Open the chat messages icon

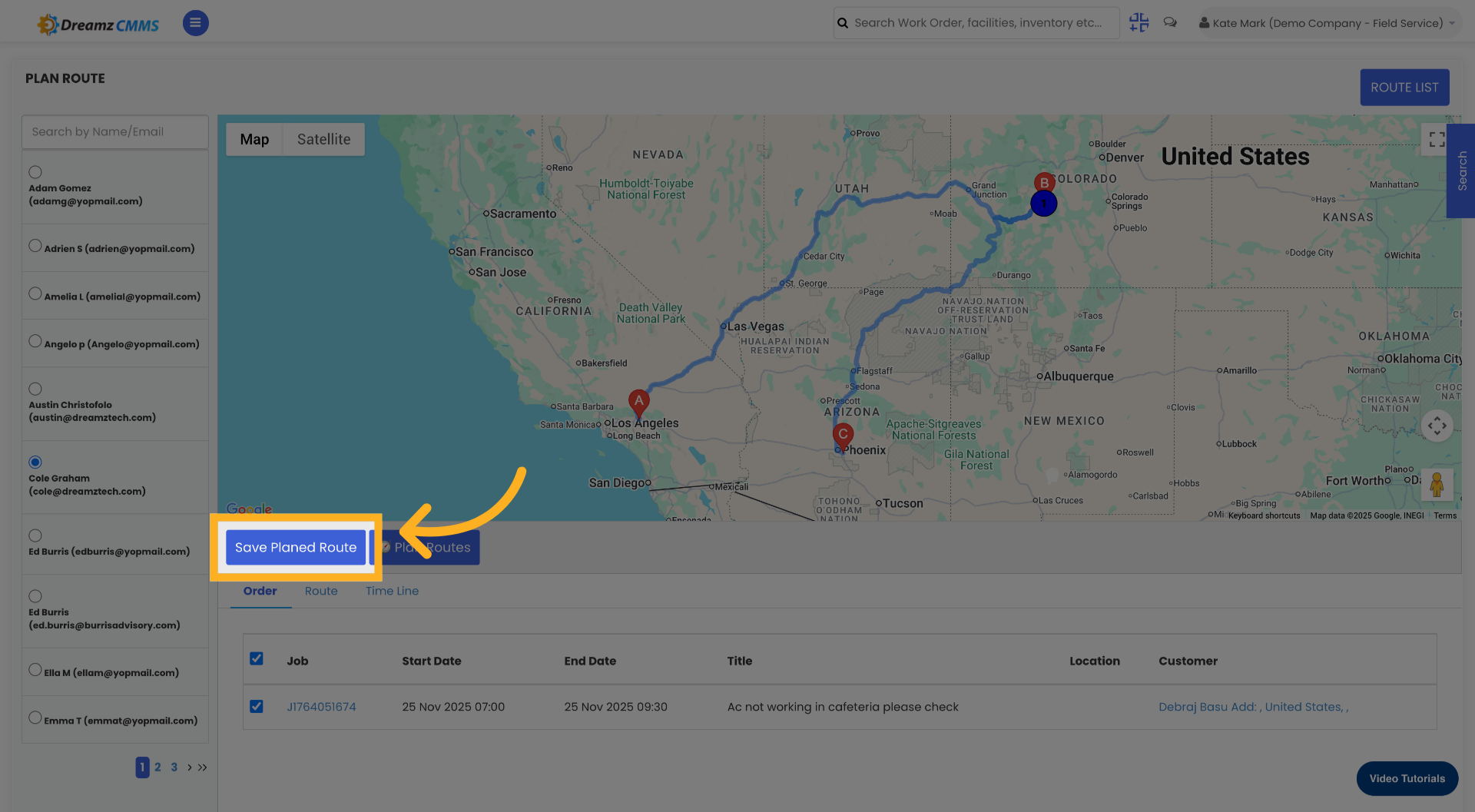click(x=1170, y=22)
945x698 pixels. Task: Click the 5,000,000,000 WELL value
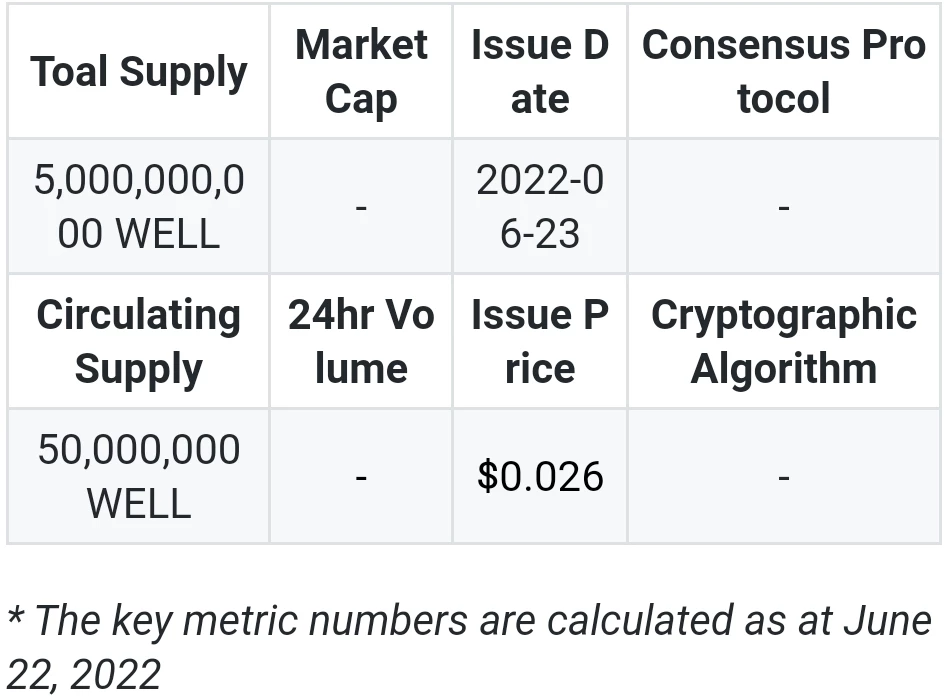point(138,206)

++++++

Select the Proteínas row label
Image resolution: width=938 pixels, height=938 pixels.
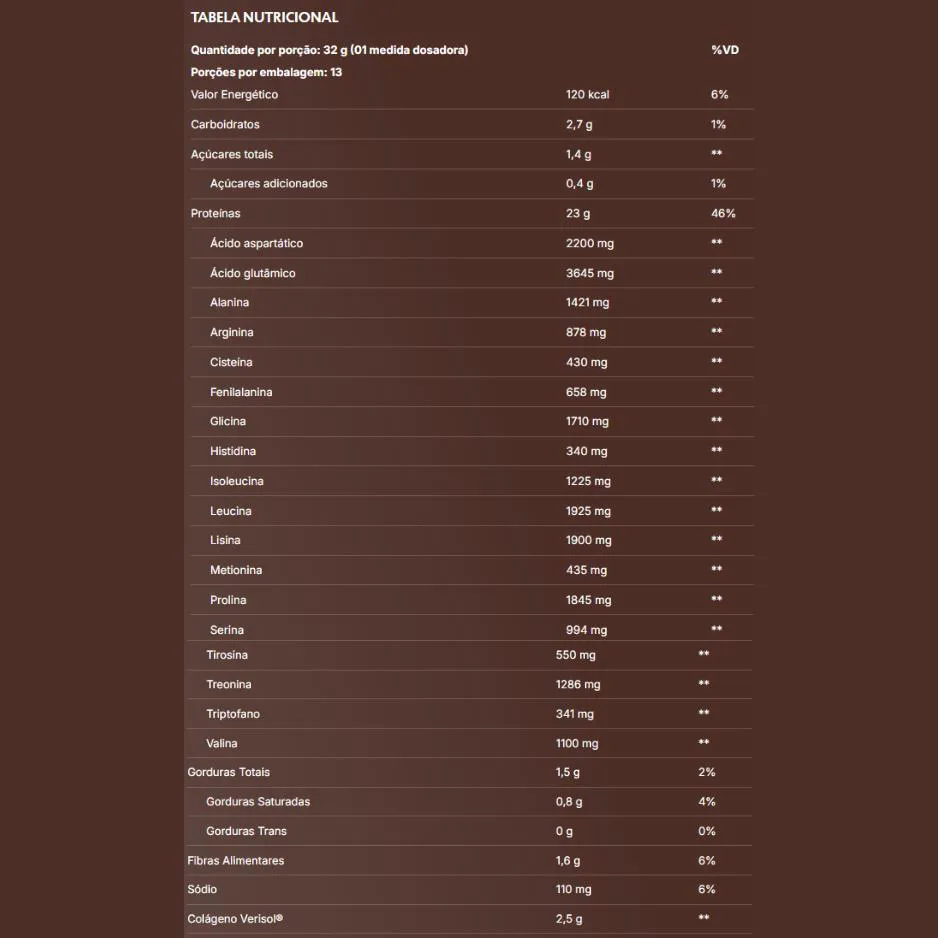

++++++

### [Directions for this task]
Copy the lines starting with the line containing "Open the chat messages icon" and ending with the line containing "point(138,206)", including both of those lines. Leave the pictures out.

### [Solution below]
Open the chat messages icon

click(x=1170, y=22)
945x698 pixels. Task: Click the 5,000,000,000 WELL value
point(138,206)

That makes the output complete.